Compito da svolgere: Ricopia dall'articolo sui negozi persi ad Arezzo il passo che va da "Arezzo continua a" fino a "servizi alle persone." incluso, rinominando "strutture ricettive" in "attività ricettive".

AREZZO, PERSI 231 NEGOZI IN DIECI ANNI. AUMENTANO BAR, RISTORANTI E STRUTTURE RICETTIVE

Nel confronto tra 2012 e 2022 le imprese turistiche crescono di +62 unità. Calano invece gli esercizi al dettaglio e le imprese ambulanti: -18% in centro storico e -16% fuori. Nel comparto commerciale va meglio solo per chi vende servizi e prodotti legati a informatica, telefonia e salute

Arezzo continua a perdere pezzi importanti della sua rete distributiva: in circa dieci anni, nel confronto tra 2012 e 2022, la città ha visto sparire 231 negozi in meno, dei quali 129 in centro storico e il resto nelle altre aree. Di converso, ha visto aumentare – sebbene lievemente – le imprese del comparto turistico: strutture ricettive, bar e ristoranti erano 533 nel 2012, nel giugno 2022 sono diventate 595. Un +62 unità che non basta a compensare le perdite del tessuto commerciale, né in termini di occupazione, né di ricchezza prodotta e di servizi alle persone.

A rivelarlo è l’ultimo Osservatorio Confcommercio sulla demografia d’impresa, elaborato con la collaborazione del Centro Studi delle Camere di Commercio “G. Tagliacarne”. Lo studio ha coinvolto 120 città medio-grandi di tutta Italia, compresi tutti i capoluoghi toscani. A livello nazionale, a fronte della crescita delle attività turistiche, emerge una perdita complessiva di oltre 99mila attività di commercio al dettaglio e 16mila imprese di commercio ambulante nei comuni presi in considerazione.

“La tendenza registrata ad Arezzo è grosso modo in linea con quella delle altre città toscane e italiane – fa notare il direttore di Confcommercio Toscana Franco Marinoni – il commercio arretra mentre avanzano le attività legate al turismo. Si va incontro ad un cambiamento sempre più marcato della rete distributiva urbana, se non si interviene con dei correttivi: meno negozi utili ai residenti, più attività pensate per il tempo libero e il turista. Il rischio è la desertificazione commerciale, che lascerebbe interi quartieri poveri di luci, presidio e servizi importanti”.

A risentire di più della crisi sono i negozi di beni tradizionali come abbigliamento e calzature, libri e giocattoli, arredamento, poi ferramenta e imprese ambulanti. La situazione è invece migliore per chi vende servizi e prodotti legati a informatica, telefonia e salute (farmacie e parafarmacie), uniche voci a crescere nel commercio al dettaglio. “Questo trend è destinato a durare – prosegue Marinoni – in una economia in crisi e che persegue la sostenibilità, le persone acquistano meno prodotti per eliminare gli sprechi e ridurre la spesa, ma cercano più servizi, magari personalizzati. Per fare un esempio: nella moda si acquistano forse meno abiti nuovi, ma si tende al riuso e al riciclo affidandosi a servizi di sartoria creativa”.

[Righe memorizzate]
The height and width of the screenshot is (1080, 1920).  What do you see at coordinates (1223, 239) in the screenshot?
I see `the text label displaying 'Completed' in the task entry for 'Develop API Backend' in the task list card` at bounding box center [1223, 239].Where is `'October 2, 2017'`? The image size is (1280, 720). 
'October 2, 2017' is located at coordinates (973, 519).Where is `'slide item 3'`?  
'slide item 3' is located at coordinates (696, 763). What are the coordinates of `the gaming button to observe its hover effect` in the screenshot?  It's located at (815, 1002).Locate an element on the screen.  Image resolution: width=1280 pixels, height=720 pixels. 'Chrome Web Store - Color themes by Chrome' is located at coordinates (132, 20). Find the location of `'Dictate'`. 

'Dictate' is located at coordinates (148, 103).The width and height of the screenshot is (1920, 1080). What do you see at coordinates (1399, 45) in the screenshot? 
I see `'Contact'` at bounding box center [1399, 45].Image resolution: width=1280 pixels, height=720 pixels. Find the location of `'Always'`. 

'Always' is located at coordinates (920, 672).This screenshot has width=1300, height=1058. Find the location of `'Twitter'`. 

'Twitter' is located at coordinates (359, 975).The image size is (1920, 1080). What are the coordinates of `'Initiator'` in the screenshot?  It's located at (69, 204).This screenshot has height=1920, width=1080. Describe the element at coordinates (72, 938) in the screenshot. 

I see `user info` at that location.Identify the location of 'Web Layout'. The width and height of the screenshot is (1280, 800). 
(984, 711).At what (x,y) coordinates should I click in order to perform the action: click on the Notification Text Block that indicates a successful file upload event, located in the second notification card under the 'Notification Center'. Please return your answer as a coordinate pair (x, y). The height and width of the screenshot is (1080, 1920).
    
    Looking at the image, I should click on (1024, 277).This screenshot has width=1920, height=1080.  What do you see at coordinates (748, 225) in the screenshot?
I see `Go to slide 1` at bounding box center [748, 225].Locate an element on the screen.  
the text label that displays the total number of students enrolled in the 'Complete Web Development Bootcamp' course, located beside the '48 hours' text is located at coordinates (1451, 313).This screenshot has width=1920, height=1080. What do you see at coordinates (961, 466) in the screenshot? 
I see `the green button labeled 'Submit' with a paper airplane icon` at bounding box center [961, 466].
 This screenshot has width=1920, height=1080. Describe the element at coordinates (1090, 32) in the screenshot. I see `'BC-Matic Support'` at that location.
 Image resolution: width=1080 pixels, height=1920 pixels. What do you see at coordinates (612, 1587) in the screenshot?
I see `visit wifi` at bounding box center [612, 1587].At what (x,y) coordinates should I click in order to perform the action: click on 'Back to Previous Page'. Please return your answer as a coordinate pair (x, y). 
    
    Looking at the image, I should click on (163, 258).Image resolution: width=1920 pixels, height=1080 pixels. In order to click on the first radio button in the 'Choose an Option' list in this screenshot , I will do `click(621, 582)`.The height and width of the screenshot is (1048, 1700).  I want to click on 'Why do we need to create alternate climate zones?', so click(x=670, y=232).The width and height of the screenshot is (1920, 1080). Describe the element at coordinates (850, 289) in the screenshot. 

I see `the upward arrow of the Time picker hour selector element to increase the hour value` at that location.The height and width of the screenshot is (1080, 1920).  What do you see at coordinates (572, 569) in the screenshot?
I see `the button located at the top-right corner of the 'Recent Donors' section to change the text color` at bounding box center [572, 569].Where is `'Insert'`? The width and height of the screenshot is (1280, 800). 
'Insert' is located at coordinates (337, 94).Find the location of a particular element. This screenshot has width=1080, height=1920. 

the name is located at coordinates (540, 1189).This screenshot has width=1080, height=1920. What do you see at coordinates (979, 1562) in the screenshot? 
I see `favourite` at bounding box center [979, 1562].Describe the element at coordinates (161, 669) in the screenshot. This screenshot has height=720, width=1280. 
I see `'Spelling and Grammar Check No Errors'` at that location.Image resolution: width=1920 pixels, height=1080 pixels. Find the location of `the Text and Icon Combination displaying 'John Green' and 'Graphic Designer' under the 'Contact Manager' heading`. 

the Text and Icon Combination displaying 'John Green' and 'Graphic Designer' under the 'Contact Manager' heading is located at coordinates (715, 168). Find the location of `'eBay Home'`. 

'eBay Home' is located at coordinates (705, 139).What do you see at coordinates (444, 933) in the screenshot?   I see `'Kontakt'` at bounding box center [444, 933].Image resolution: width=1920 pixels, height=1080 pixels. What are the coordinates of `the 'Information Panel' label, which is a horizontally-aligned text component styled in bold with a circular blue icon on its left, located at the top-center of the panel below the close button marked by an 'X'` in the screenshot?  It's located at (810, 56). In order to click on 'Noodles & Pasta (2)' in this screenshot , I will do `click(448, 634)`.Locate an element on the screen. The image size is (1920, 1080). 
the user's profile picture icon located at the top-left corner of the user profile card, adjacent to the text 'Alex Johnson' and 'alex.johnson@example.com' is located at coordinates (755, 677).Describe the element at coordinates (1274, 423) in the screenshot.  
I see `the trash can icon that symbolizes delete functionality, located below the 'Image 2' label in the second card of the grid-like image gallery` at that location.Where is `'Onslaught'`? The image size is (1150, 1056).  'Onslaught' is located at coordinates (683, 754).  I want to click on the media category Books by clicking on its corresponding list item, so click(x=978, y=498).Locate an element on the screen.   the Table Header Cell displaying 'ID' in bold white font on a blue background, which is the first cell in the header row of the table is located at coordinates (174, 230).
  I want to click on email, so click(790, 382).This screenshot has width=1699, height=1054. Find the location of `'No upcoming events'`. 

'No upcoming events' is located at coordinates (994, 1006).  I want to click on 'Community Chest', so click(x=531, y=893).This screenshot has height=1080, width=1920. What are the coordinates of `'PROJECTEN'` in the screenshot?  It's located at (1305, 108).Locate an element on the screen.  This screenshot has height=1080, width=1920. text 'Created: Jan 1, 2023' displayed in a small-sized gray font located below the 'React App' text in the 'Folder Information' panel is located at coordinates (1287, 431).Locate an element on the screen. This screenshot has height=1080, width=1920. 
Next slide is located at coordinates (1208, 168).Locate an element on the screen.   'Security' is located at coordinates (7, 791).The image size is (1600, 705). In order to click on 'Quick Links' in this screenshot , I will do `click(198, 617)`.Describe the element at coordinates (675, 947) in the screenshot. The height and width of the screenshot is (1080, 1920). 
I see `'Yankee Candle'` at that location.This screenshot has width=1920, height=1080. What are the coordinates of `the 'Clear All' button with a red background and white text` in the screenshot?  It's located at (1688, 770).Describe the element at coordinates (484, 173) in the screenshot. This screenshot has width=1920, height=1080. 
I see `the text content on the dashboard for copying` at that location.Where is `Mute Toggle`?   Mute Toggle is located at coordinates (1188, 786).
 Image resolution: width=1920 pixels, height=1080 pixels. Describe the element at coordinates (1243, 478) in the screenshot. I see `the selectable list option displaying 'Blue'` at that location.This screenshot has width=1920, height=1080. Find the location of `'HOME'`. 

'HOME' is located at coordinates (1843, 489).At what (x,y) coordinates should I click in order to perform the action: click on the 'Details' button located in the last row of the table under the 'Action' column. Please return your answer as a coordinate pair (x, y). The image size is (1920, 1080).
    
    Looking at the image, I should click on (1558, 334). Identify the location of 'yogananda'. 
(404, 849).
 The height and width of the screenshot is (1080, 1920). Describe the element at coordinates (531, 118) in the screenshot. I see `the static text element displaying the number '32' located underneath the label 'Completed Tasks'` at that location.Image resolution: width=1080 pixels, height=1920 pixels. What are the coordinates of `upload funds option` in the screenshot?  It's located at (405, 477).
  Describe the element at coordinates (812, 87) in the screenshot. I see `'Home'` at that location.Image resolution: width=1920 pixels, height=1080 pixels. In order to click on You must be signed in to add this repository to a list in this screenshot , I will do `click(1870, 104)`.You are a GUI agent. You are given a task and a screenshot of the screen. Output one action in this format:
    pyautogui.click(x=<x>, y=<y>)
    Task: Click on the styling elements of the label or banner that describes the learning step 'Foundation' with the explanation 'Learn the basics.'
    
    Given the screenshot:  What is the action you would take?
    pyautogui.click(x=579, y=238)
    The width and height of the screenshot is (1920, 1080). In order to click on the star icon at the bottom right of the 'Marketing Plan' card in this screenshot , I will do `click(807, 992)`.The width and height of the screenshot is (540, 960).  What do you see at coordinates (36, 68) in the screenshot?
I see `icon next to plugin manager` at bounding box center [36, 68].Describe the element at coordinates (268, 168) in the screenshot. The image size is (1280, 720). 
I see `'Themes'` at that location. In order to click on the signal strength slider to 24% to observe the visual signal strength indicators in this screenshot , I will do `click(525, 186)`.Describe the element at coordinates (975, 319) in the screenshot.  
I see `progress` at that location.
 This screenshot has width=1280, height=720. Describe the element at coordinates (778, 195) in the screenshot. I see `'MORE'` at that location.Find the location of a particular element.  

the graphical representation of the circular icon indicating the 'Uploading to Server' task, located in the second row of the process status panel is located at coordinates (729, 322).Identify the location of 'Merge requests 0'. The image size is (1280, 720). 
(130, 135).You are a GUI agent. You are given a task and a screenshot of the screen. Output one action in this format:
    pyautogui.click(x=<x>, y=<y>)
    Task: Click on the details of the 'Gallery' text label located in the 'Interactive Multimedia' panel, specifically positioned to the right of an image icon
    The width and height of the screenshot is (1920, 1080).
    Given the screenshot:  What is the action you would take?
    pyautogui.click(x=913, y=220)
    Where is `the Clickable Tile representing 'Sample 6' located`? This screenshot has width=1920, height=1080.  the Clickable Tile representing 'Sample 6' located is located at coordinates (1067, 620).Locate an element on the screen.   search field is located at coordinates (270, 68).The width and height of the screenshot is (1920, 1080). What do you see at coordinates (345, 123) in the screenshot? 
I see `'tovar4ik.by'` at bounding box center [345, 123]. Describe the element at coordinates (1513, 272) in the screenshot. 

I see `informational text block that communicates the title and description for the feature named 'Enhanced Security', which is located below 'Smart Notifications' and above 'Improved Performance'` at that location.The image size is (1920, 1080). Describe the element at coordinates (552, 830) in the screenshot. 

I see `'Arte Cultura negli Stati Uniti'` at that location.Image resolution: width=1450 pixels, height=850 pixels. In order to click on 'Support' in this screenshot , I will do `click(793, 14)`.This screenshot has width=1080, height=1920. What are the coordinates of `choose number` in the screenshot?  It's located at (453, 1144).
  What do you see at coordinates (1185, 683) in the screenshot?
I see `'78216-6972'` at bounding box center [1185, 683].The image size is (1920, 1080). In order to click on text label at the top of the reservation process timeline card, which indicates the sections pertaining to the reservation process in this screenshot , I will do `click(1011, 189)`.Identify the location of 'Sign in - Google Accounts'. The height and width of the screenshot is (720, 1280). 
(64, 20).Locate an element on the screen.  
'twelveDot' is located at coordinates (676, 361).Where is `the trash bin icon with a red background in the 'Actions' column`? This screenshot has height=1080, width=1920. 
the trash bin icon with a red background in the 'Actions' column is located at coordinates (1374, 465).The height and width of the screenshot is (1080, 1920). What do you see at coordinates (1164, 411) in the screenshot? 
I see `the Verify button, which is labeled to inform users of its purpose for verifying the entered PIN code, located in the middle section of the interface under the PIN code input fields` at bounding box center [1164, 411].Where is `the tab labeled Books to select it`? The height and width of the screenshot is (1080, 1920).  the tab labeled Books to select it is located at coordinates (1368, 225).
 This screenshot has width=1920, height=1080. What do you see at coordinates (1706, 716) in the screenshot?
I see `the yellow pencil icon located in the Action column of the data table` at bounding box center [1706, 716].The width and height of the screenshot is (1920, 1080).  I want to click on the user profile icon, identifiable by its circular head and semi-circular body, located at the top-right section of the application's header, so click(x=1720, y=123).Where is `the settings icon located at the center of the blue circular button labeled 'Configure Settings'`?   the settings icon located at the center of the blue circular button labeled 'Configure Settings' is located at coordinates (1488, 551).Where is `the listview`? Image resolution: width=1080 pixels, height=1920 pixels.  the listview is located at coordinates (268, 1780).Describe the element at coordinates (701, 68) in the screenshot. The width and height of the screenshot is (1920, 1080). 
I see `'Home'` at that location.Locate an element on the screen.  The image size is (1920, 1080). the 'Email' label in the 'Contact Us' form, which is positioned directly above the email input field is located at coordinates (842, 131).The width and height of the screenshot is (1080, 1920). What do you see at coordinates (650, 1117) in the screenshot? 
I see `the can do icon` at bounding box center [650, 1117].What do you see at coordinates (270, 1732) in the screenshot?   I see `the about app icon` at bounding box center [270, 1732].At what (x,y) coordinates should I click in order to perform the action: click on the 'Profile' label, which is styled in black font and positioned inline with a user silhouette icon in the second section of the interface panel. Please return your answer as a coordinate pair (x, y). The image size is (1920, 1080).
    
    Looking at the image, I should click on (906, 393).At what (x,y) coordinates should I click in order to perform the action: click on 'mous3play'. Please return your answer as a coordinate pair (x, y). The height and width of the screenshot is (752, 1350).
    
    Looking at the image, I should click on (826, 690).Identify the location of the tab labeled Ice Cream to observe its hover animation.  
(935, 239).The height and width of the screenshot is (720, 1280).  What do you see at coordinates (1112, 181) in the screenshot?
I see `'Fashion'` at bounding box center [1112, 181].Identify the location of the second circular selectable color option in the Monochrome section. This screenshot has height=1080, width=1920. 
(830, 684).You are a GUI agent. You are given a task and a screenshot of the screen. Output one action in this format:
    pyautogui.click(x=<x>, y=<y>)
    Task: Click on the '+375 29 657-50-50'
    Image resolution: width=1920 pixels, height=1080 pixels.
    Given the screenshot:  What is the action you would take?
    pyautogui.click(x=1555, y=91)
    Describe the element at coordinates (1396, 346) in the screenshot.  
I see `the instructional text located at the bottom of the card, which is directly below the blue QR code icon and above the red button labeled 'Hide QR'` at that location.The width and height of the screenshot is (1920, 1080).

Risposta:
Arezzo continua a perdere pezzi importanti della sua rete distributiva: in circa dieci anni, nel confronto tra 2012 e 2022, la città ha visto sparire 231 negozi in meno, dei quali 129 in centro storico e il resto nelle altre aree. Di converso, ha visto aumentare – sebbene lievemente – le imprese del comparto turistico: attività ricettive, bar e ristoranti erano 533 nel 2012, nel giugno 2022 sono diventate 595. Un +62 unità che non basta a compensare le perdite del tessuto commerciale, né in termini di occupazione, né di ricchezza prodotta e di servizi alle persone.